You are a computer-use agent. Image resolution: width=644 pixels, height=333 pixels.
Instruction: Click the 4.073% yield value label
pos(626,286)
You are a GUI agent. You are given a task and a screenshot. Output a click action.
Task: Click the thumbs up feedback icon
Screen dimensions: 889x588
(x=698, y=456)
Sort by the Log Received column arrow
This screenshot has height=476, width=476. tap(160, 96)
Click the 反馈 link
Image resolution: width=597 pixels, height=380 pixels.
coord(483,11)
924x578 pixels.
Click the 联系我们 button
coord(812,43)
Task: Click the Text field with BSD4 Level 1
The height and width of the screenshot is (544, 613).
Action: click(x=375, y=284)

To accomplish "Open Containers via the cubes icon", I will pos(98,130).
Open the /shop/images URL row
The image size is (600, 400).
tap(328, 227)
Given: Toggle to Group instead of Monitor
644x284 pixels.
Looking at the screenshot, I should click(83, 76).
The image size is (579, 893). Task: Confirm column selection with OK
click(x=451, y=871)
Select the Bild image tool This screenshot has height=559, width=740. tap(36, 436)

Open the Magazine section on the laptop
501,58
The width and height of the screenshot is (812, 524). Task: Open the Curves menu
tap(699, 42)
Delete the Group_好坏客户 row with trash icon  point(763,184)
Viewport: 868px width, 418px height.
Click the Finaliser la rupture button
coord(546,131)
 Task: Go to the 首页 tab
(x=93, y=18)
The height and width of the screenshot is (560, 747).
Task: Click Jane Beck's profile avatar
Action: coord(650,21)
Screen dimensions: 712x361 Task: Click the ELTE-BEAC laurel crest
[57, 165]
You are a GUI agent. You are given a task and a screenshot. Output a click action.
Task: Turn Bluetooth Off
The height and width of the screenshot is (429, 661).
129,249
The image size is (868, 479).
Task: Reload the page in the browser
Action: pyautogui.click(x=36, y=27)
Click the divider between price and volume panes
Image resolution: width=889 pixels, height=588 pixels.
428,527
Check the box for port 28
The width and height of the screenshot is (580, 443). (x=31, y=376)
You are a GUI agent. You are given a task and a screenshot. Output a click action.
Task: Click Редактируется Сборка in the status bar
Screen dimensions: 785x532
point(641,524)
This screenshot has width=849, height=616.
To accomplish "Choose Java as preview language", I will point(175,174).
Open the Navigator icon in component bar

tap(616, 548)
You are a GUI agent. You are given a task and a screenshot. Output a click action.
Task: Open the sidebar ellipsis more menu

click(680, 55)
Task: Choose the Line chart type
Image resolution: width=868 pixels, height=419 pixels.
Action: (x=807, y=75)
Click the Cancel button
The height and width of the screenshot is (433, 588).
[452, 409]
___
» Directions for this task
Using the records above, restate word for word the lines from the one with "644x284 pixels." through the one with "Delete the Group_好坏客户", both included.

» Exercise solution
644x284 pixels.
Looking at the screenshot, I should click(83, 76).
The image size is (579, 893). Task: Confirm column selection with OK
click(x=451, y=871)
Select the Bild image tool This screenshot has height=559, width=740. tap(36, 436)

Open the Magazine section on the laptop
501,58
The width and height of the screenshot is (812, 524). Task: Open the Curves menu
tap(699, 42)
Delete the Group_好坏客户 row with trash icon  point(763,184)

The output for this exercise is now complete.